Last year, fentanyl addiction ran roughshod over many Karen students at St. Paul’s Humboldt High School.
Staff often found drug paraphernalia in students’ backpacks. Youth were sent to the principal’s office almost daily for issues relating to addiction, and one student overdosed in the school bathroom. But after years spent crafting a partnership between the school, police and two nonprofits, officials have formed a blueprint to fight addiction and gang influence on youth in the Karen community.
As Humboldt High School’s social worker, Kati Vaudreuil walks the halls to start her day, voices sometimes squawk through her walkie talkie in efforts to thwart trouble. Other times, Vaudreuil hugs students and asks how they are doing. District data shows a third of Humboldt high’s students are Karen (pronounced Kuh-ren), the highest percentage in St. Paul of the ethnic group native to Myanmar, formerly known as Burma. So when gang influence and fentanyl addiction struck an unequal number of Karen youth, Vaudreuil turned to the community for help.

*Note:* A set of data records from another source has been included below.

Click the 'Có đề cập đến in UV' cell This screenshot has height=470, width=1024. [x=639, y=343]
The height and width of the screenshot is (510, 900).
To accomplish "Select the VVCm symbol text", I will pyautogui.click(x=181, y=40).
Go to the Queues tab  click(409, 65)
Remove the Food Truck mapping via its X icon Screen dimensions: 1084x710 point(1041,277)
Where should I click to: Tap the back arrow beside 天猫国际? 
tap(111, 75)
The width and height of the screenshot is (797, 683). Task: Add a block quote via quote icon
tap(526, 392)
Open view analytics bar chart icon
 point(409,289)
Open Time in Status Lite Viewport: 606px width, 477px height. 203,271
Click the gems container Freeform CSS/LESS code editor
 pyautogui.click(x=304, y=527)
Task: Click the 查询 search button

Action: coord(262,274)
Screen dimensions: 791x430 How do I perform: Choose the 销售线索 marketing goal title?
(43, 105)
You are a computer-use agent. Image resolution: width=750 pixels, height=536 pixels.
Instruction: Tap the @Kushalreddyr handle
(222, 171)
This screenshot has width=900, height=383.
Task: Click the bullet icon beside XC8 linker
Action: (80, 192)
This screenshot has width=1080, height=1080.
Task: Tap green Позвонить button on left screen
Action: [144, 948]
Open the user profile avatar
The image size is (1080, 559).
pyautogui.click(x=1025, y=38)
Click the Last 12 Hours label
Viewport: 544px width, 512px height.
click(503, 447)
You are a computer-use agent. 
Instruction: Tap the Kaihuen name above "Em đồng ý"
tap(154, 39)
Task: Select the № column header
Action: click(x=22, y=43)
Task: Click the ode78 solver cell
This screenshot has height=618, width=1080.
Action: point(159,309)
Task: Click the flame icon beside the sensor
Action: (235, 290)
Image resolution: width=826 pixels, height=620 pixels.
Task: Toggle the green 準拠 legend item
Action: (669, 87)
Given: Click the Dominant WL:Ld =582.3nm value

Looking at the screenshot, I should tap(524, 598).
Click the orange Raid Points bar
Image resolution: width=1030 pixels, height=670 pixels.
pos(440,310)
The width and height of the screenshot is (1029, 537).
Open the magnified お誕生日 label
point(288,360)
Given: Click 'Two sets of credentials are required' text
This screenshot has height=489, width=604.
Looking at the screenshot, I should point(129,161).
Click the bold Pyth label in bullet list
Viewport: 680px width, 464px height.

“We said ‘we really need someone from the Karen community to help us,’” Vaudreuil said. “We started with KOM [the Karen Organization of Minnesota]. We got a partnership going, and it’s been like five years. We’ve had a few different case workers, but we couldn’t do it without them.”
Police learned last year of the alarming rate of fentanyl and methamphetamine use among the Karen teens, which fueled an escalating dispute between two gangs in St. Paul. As the Star Tribune reported, authorities and advocates found that historical trauma and a lack of resources leave Karen youth vulnerable to drugs and gang influence. Some youth were forced to use drugs at gunpoint. Many Karen parents who escaped persecution in Asia reported “extreme” depression because they don’t know how to help their kids.
Say Klo Wah, a case worker for the nonprofit KOM, began work at Humboldt last year. Vaudreuil and faculty assign Karen students to Wah, who works nine hours a week checking on those students and their families. Last year Wah frequented the school’s office to speak with troubled Karen youth. Many skipped class, and he drove students to the hospital to prevent an overdose “almost every day.”
But Wah believes the situation has improved. Overdoses are now rare. He has befriended many Karen students and their families, whom he sometimes checks on at church. And Karen students trust him with information they won’t share with school therapists. He credits KOM’s partnership with Humboldt for the improvements, and said many other schools don’t fare as well.
“Now we don’t have emergency cars coming in,” Wah said. “It’s a lot better. Less stress too.”